【ノルン - 1】 少女は旅に出る

※2 少女は夜逃げする から続くノルンの昔話です。【ノルン - 13】まであります。



「さようなら、父様、母様、みんな……」


 振り返りもせずただただ公都を背にノルンはひたすら歩き続けた。

 もう歩いてどれくらいの時間が経っただろうか?

 公都で祭が燈す光りも届かないくらいには歩いただろうか?


 リリシュタイン大公国内そのものが城壁で覆われている為に魔獣の類を見かけることは稀だ。
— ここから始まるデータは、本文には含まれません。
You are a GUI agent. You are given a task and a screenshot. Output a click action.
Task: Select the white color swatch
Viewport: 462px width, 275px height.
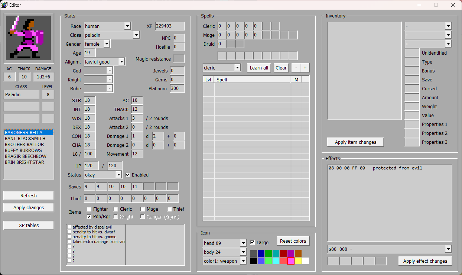[306, 261]
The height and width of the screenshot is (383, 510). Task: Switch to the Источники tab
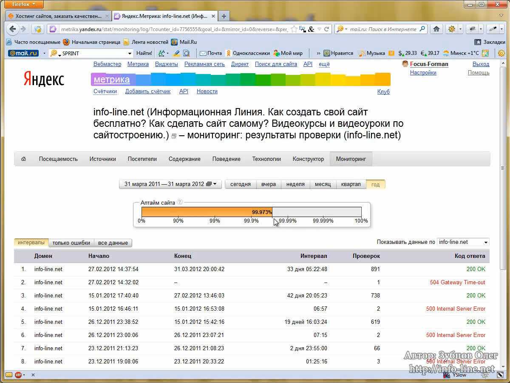(102, 159)
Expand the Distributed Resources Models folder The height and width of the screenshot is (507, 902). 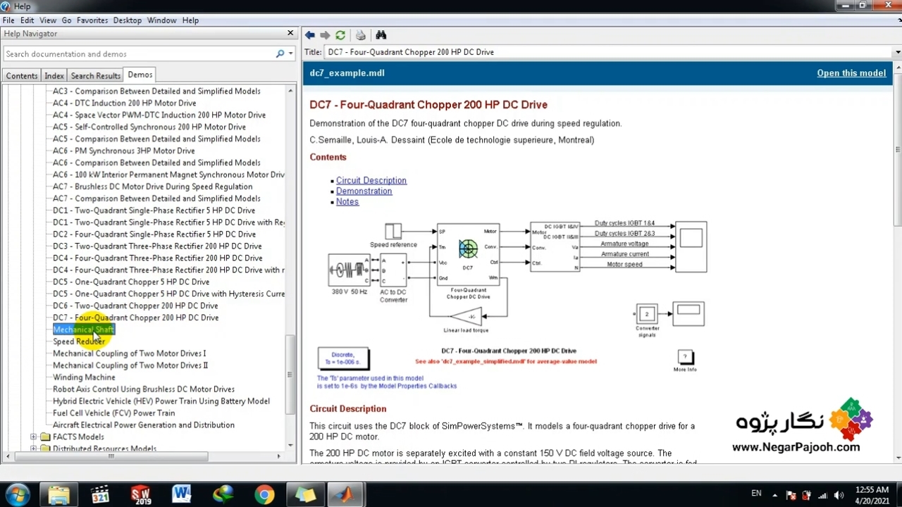pos(33,449)
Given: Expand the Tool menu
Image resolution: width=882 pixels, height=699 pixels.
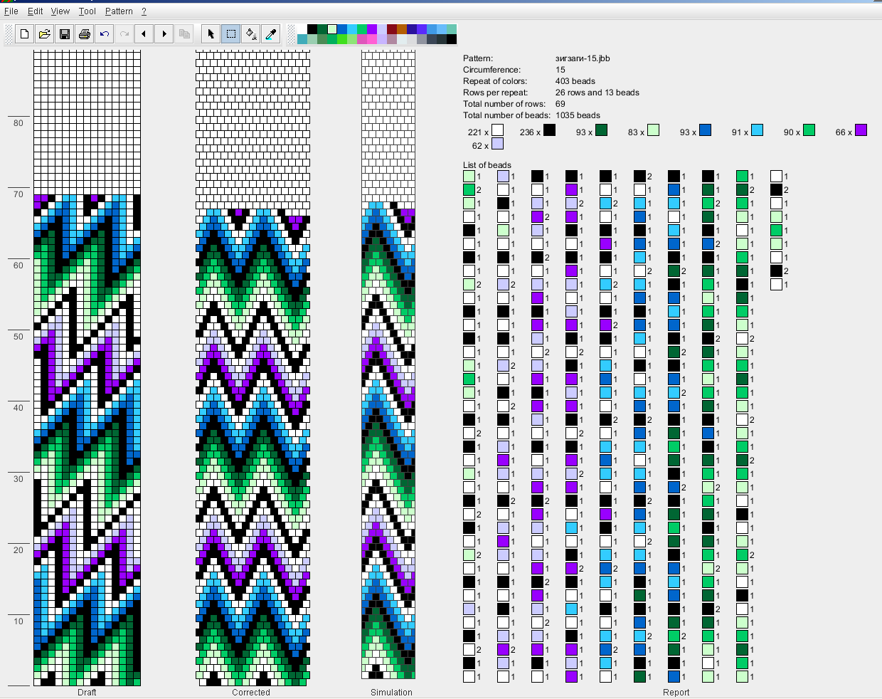Looking at the screenshot, I should click(87, 11).
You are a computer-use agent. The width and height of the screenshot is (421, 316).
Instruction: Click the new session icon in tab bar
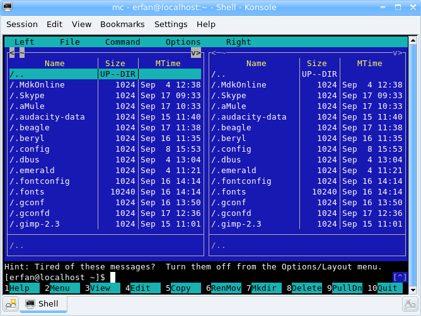click(x=10, y=304)
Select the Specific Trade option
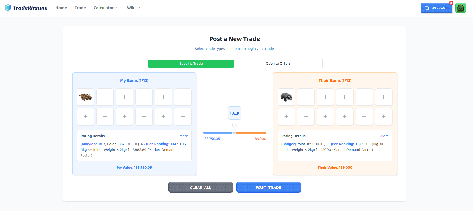The image size is (473, 211). (191, 64)
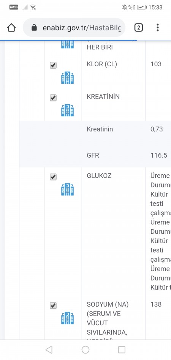Uncheck the KREATİNİN checkbox
171x360 pixels.
click(53, 98)
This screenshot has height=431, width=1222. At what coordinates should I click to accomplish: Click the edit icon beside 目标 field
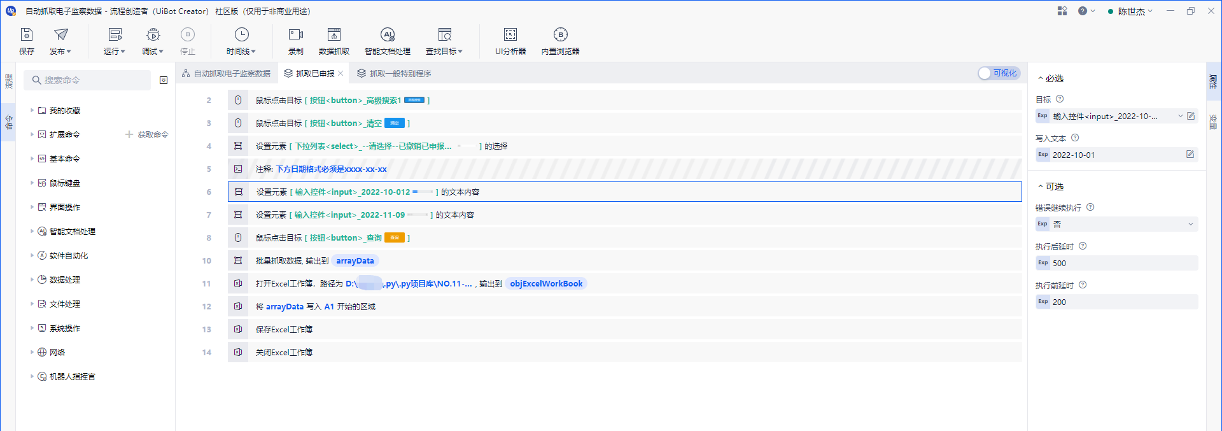tap(1190, 116)
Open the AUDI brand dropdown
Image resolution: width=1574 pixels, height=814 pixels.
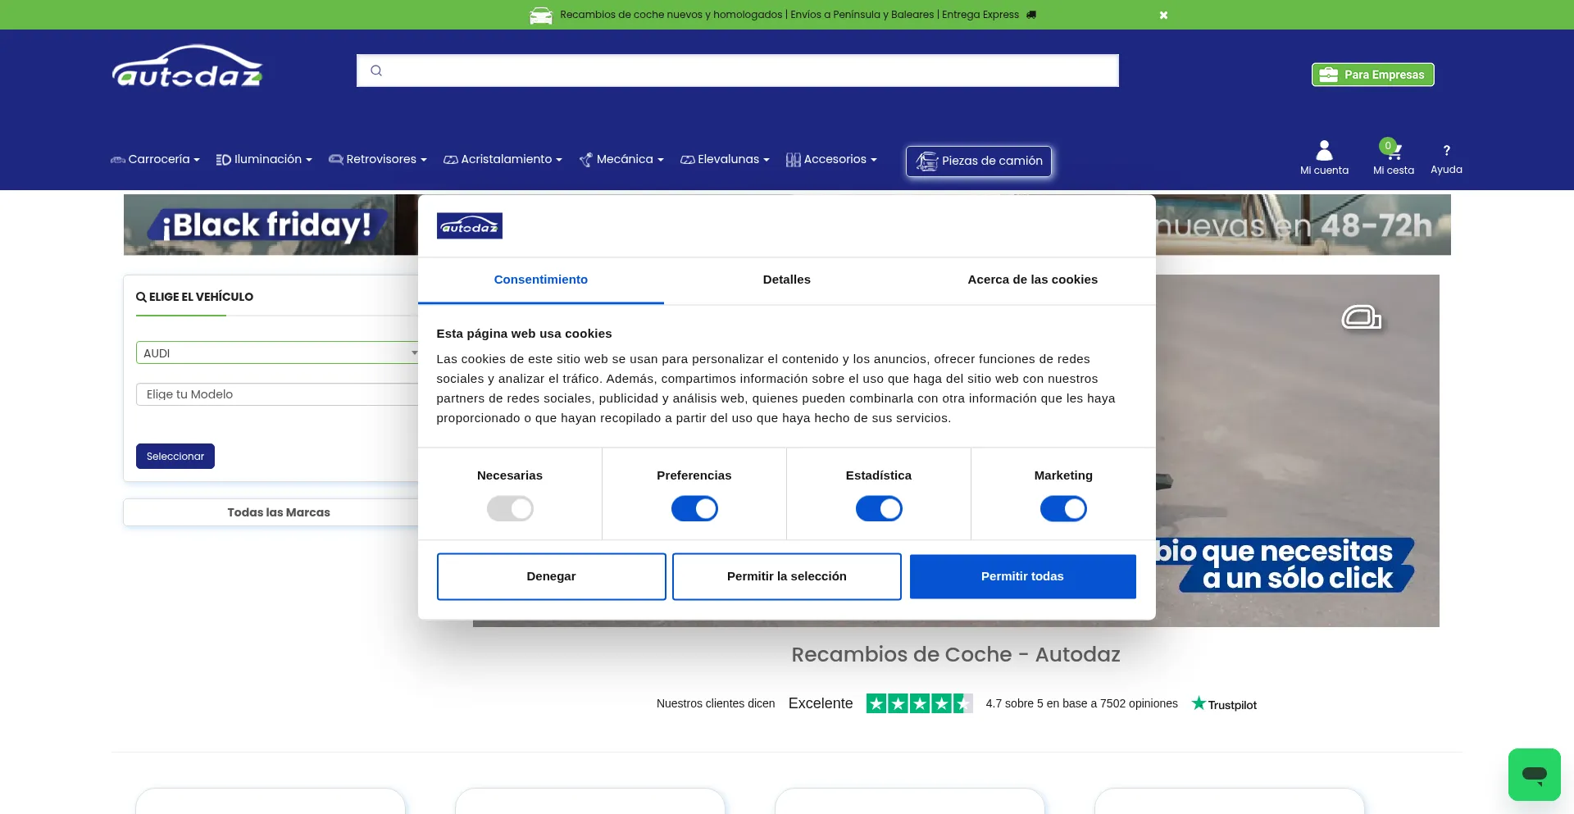[277, 352]
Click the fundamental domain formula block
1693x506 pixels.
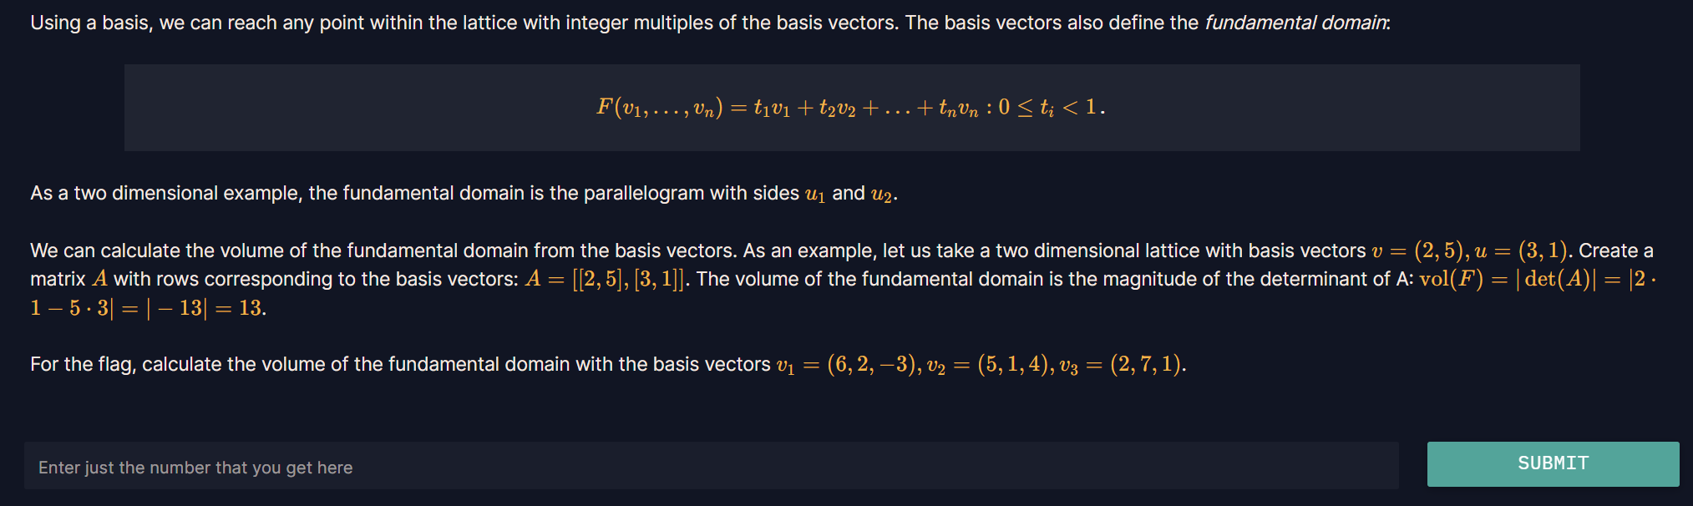852,108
 特別これといった名産もない国だが街道は舗装され、夜でも商人の馬車が行き交う商業国だ。所々に集落があり警備兵が巡回するくらいには治安が良い。

 国の奥に行けば魔の大森林と呼ばれる不穏なエリアはあるがそれを除けばこんな安全な国は他にはないだろう。


 彼女は月が照らす街道を1人歩く。

 時折、風を浴び、見上げれば星の海。

 

 内心少し怖いな……なんて思っていたが外に出てみれば、なんてことない、こんなものか、と拍子抜けしていた。

 家にも縛られない、婚約など考えることもない。

 1人ただただ夜道を歩いた。

 夜道を歩き一番大きい街まで今日は進みたいな。


 ひゃっほー!!


「お祭りだったからかな〜?警備兵も多い気がするし人の往来も結構あるのね」


 街道の至るところに警備兵がいる気がするし、振り向けば何人かの警備兵が常にいる。


「こんな夜道の街道でも安全に進めるのは警備兵のおかげなのね……お父様も君主としては立派なのよね」


 ノルンは今まで見たことない国の一面に感心し、偶に街道沿いに立っている警備兵に会釈をしたりしていた。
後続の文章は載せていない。